The initiative is accompanied by a near $47m revamp under the 2022-23 state budget to help revitalise Me-Mel, also known as Goat Island.
The transfer is a "personal priority" for Premier Dominic Perrottet.
"Returning Me-Mel to the Aboriginal community is the right thing to do, and it helps deliver on my commitment of improving outcomes and opportunities for Aboriginal people across all parts of Government," he said.
"A big part of my commitment is ensuring the island is remediated before it's transferred to the Aboriginal community."

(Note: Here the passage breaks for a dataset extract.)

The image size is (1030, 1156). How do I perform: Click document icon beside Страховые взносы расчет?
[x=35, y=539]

This will be done through a AU$42.9m ($47.2m) package spread over four years, reported news.com.au, with the money going towards works such as repairing seawalls and buildings, improving water and sewer services, and removing contaminants like asbestos.

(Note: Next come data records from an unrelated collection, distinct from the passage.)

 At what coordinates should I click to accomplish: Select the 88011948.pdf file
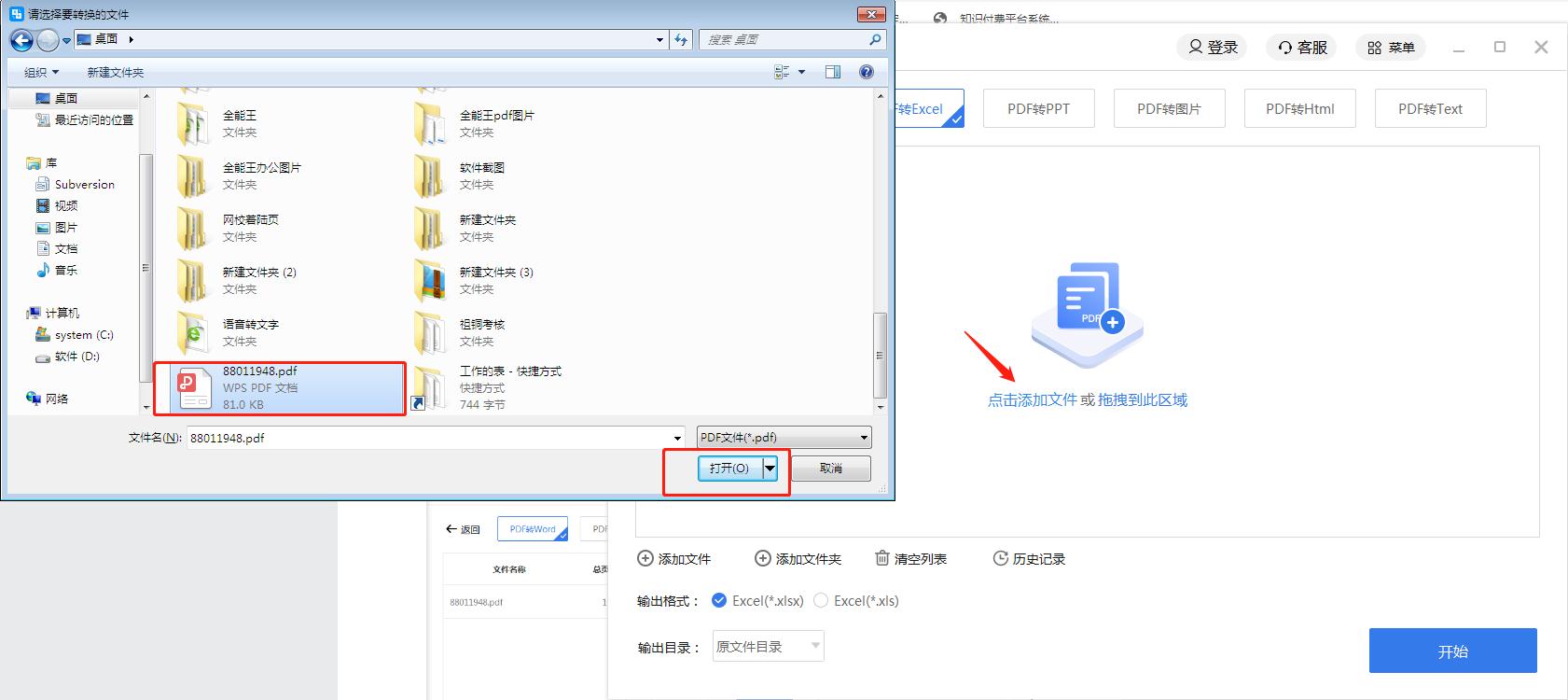280,387
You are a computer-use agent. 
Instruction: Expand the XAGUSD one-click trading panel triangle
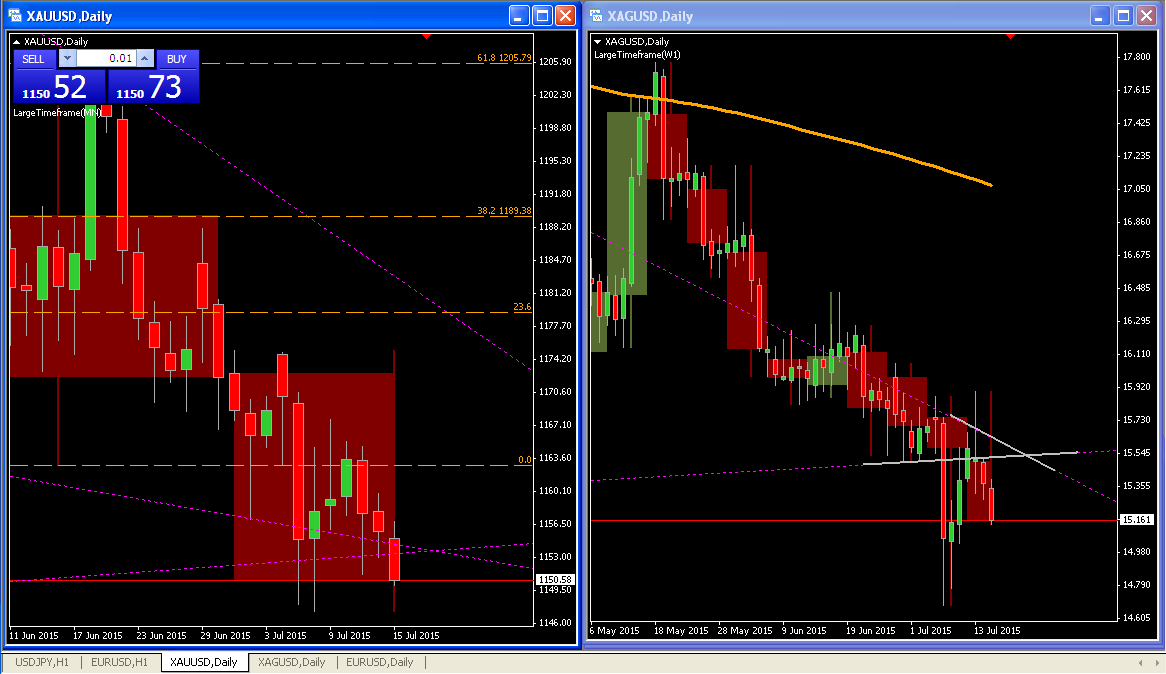(x=598, y=41)
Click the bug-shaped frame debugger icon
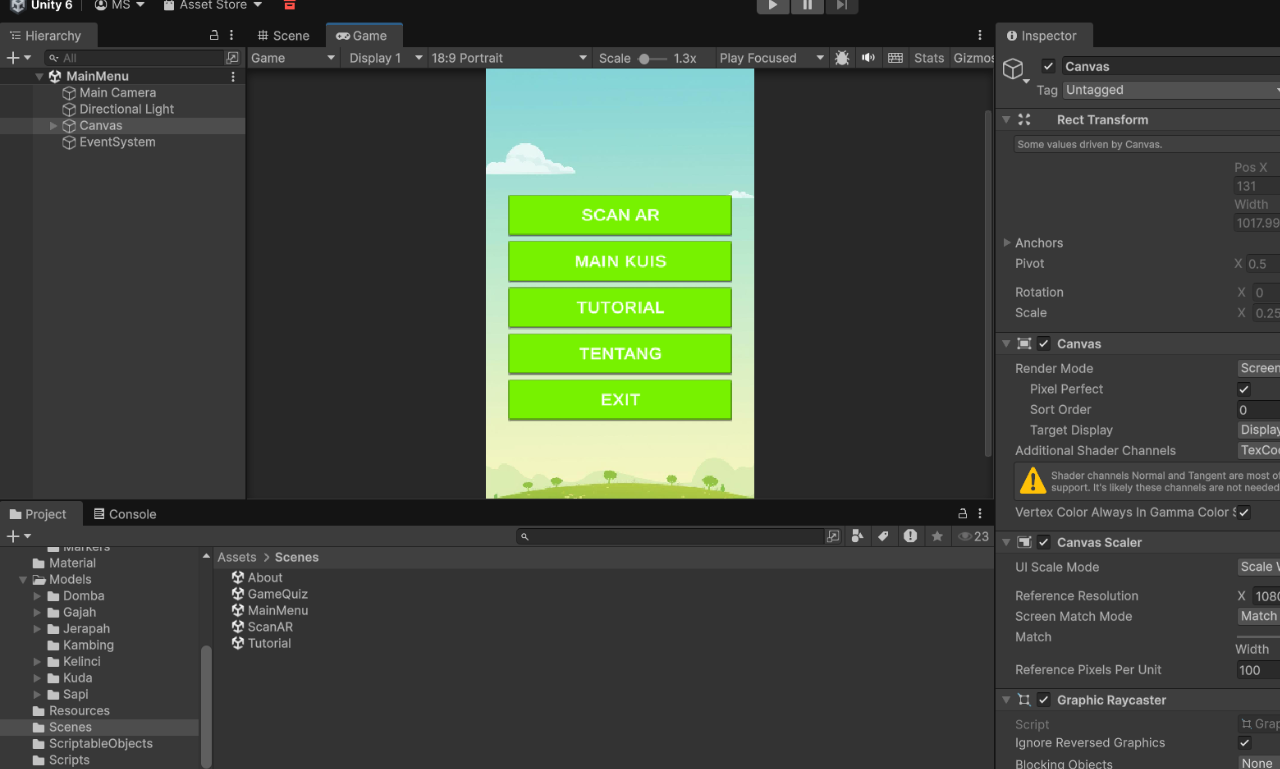Image resolution: width=1280 pixels, height=769 pixels. pyautogui.click(x=842, y=58)
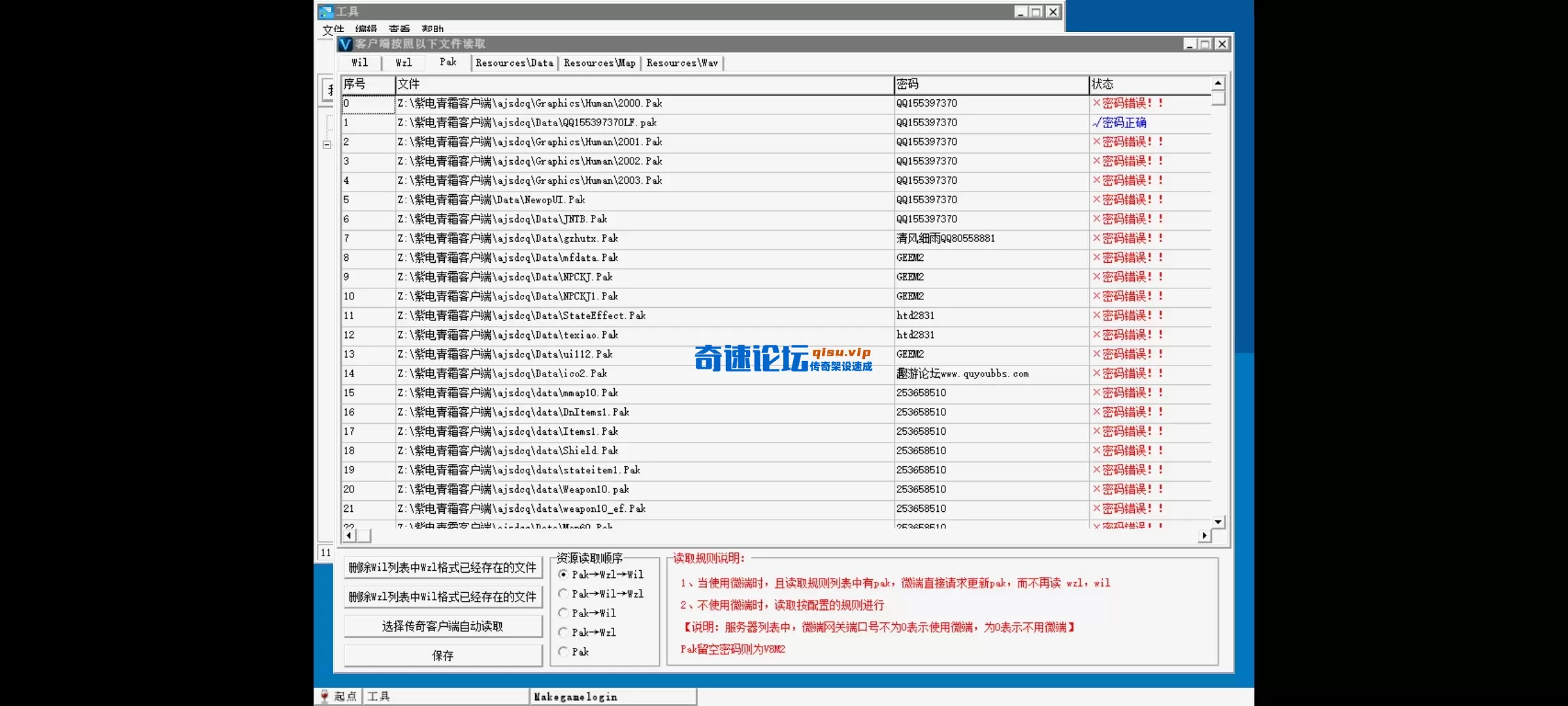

The state heritage site is the biggest island in Sydney Harbour and is located north west of the CBD.
Me-Mel is known for its rich Aboriginal heritage and value with more than 30 buildings and other structures from the 1830s to the 1960s.
It was once inhabited by Wangal man Bennelong and Cammeraigal woman Barangaroo.
Bennelong said the island was his inheritance after his father left it to him, with colonial documents showing his dad was born on Me-Mel.
Its transfer was a 2015 election promise by the NSW Labor Party, with the process now officially beginning under the state Liberal government over seven years later.
The move has been welcomed by Metropolitan Local Aboriginal Land Council Deputy Chair Yvonne Weldon who said the transfer will help heal and progress Indigenous issues.
"Me-Mel is a place where we can go to be within our culture, pass culture on to our younger generations and share with other people," she said.
The National Parks and Wildlife Service (NPWS), which will continue to manage the island until the transfer, is calling for expressions of interest for people to join the Me-Mel Transfer Committee.
A variety of expert legal, heritage, planning and governance advice will be offered to the group, with Aboriginal Affairs Minister Ben Franklin saying the committee will develop a plan and a business case for future ownership and management of the island.
"The Me-Mel Transfer Committee includes Aboriginal people and NSW Government agency representatives, and importantly, its establishment is supported by the Metropolitan Local Aboriginal Land Council," he said.
Nominations for this committee are due by the close of business on June 27.